Top Tips from a Professional Planner for a Far-Flung Destination Wedding

Turn your wedding into a spectacular adventure

Updated 06/23/17

Photo by Ran Bergman Creative Photography

A destination wedding will never go out of style. Turning your celebration into a weekend (or week!) surrounded by the people you love — with a wedding in the middle — sounds totally irresistible! There are so many gorgeous destination wedding locations stateside or within a few hours of a major U.S. airport, but if you’re going to go for it, why not just go for it? From Tuscany to Thailand, a far-flung locale will turn your destination wedding into an adventure you and your guests will remember for the rest of your lives.

With all that travel comes a lot more details you’ll need to consider, so we turned to Israel-based destination wedding planner Koby Bar Yehuda, co-owner of KBYDesigns, for the inside scoop on what it really takes to pull off a spectacular event anywhere on the planet. Here, everything you need to know about the logistics of planning a destination wedding.

Consider Your Guests Before You Start Planning

Choosing a venue is more than just picking the prettiest spot you can find. “Have your guests in mind when you consider your location,” says Bar Yehuda. “Ask yourself if the destination will be affordable for guests to fly to, as well as whether there are multiple hotel options at different price levels. Because of the expense and distance, a far-flung destination will filter your guest list down to the core group of family and friends quite quickly. If there are certain people you need to have at the event who may not be able to afford it, you should be prepared to do what you can to make your day accessible to them.”

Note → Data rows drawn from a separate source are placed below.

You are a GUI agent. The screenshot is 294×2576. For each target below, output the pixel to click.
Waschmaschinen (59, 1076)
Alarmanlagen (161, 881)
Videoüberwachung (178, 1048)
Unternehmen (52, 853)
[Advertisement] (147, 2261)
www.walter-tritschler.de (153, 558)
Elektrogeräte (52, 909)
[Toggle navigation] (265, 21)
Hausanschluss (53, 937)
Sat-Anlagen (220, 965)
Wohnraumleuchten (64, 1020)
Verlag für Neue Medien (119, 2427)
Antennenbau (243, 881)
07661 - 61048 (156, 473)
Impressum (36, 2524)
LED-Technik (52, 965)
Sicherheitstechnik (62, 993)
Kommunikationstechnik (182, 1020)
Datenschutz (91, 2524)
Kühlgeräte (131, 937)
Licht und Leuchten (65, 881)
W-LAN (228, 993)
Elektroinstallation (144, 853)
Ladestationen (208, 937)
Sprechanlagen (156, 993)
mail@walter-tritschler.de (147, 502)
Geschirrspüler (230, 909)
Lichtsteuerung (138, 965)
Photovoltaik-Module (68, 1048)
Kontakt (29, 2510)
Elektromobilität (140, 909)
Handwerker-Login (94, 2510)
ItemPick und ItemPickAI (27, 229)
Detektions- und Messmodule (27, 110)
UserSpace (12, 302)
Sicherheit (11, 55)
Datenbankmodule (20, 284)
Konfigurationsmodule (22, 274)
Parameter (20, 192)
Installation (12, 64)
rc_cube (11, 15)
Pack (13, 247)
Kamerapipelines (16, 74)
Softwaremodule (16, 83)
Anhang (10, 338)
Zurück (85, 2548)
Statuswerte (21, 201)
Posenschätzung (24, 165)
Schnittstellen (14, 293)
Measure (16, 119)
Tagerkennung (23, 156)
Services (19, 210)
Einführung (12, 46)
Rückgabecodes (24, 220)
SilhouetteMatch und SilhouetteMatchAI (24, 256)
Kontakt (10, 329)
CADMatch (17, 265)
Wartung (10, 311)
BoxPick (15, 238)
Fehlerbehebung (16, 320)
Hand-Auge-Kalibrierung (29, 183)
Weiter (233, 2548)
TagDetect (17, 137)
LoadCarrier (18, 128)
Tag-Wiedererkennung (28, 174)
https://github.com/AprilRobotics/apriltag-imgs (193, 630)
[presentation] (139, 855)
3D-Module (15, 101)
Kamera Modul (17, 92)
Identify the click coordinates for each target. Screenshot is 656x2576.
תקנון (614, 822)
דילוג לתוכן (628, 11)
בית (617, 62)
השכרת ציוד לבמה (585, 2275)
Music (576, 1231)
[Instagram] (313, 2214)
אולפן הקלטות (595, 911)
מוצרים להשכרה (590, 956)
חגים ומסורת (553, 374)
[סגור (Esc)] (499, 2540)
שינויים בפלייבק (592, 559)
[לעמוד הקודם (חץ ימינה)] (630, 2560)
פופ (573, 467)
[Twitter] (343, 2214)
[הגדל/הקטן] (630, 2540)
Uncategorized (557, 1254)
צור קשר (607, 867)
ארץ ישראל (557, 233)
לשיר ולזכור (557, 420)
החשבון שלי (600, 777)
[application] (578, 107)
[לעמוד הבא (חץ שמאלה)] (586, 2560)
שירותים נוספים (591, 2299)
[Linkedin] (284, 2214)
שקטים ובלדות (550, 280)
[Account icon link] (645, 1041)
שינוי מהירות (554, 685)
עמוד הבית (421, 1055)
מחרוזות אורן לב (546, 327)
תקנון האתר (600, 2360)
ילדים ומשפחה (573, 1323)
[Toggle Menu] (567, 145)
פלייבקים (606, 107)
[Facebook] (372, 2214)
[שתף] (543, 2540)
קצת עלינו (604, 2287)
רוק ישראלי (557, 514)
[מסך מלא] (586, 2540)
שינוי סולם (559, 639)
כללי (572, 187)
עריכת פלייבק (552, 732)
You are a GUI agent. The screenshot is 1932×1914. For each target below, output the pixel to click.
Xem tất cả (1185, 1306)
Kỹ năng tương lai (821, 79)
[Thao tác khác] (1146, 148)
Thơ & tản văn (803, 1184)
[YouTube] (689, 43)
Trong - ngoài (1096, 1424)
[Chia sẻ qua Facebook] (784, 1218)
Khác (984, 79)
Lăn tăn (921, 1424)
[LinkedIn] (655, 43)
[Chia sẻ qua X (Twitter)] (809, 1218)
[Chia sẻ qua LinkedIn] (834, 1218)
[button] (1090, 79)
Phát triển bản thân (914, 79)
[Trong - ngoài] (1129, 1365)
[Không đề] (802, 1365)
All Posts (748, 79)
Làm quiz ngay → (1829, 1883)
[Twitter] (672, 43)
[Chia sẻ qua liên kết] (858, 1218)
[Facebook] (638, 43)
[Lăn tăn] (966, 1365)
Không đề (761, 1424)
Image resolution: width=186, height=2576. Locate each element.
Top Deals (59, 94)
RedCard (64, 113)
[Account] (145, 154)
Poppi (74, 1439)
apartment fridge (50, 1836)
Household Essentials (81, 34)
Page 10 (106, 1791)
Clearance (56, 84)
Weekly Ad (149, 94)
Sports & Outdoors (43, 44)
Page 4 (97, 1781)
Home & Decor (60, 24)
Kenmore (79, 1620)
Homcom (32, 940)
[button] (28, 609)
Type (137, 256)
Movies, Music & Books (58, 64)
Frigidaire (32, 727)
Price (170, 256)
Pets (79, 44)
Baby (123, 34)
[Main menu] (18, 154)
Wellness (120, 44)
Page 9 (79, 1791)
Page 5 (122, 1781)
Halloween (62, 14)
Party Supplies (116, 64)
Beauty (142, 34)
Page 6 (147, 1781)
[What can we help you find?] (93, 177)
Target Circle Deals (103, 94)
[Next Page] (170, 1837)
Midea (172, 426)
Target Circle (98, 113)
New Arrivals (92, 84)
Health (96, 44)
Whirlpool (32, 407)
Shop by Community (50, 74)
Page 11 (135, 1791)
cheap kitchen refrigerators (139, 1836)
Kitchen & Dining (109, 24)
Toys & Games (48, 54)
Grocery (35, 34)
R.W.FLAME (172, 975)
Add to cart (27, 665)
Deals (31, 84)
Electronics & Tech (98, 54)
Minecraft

The location you choose can also have an impact on how your wedding day proceeds. “If possible, host the wedding celebration somewhere other than in the hotel where your guests are staying. This gives you the element of surprise when they arrive at the special place you’ve selected, and also avoids the possibility of set-up and break-down disturbing your guests at any point,” says Bar Yehuda.

Put in Some Legwork

Be prepared to do in-person research. “Pictures and videos online can be beautiful, but when you’re going so far for your celebration, it is worth the investment of time and money to visit the site in person,” Bar Yehuda advises. You’ll have much more confidence in what you’ve chosen if you have a chance to familiarize yourself with your options. He continues that, “[W]hen you’re looking for a venue, a language barrier could be an issue. Hire a local person to serve as a guide and translator to both show you around and help you communicate with locals and the venue staff.”

Ran Bergman

Once you have your venue chosen, know you may need to make a few more trips. “In my experience, three visits before the wedding are incredibly helpful. The first, as a site inspection and to choose the location. The second, to do tastings, review design boards, and figure out layouts and floor plans. The third, a month or less before the wedding, to finalize everything (which could be done a few days before the event as part of your final trip for your celebration),” says Bar Yehuda.

Work with a Pro

Remote and far-flung places often have limited resources, which is where a great professional comes in. “It’s crucial to have an event planner with experience on-board before you make any decisions about where you’ll have your event,” says Bar Yehuda. “They will be able to give you an idea of what it would cost to bring in the necessary resources, or help you find a venue that has the resources and expertise to make your celebration happen.” To make the process more seamless, seek a planner who is a one-stop-shop for design and production, as well -- meaning fewer vendors to hire and fewer chances for miscommunication or misunderstandings.

ILAN MOR

Communicate Constantly

With different time zones, a language barrier, and thousands of miles between you and your venue, communication is key. Bar Yehuda recommends video conference calls two to three times a week to check in and go over the details as the planning continues. “Most remote destination weddings are planned over the course of at least a year, so regular communication will keep you and your team on the same page,” he says.

Know Your Destination

Do your research before you head out of town. “If you are planning to have a religious ceremony, find out whether the country you’ve chosen allows religious ceremonies outside of a house of worship,” Bar Yehuda advises. It’s also important to find out what the marriage license requirements are -- and to be flexible if that means you’ll have to tie the knot legally at home.

Embrace the Setting

No one wants to fly to the Maldives for a wedding that would fit better in a chateau in southern France. “Immerse yourself and your guests in the place you’ve brought everyone to. This will enhance your experience and make the most of your surroundings. You can still add your personal touch, but should let the setting you’ve chosen inspire and dictate the details of your celebration,” says Bar Yehuda.

Information is Priceless

A well-informed guest is a happy guest. Especially with long-distance travel involved, the more you can tell your guests to help them prepare for your wedding, the better. “Share any special pricing and codes you’ve received for hotels, suggestions for flight itineraries and local transportation, the currency exchange, and even a basic vocabulary list in the local language,” says Bar Yehuda. “And don’t forget to include the dress code for any events and activities so guests can pack accordingly!”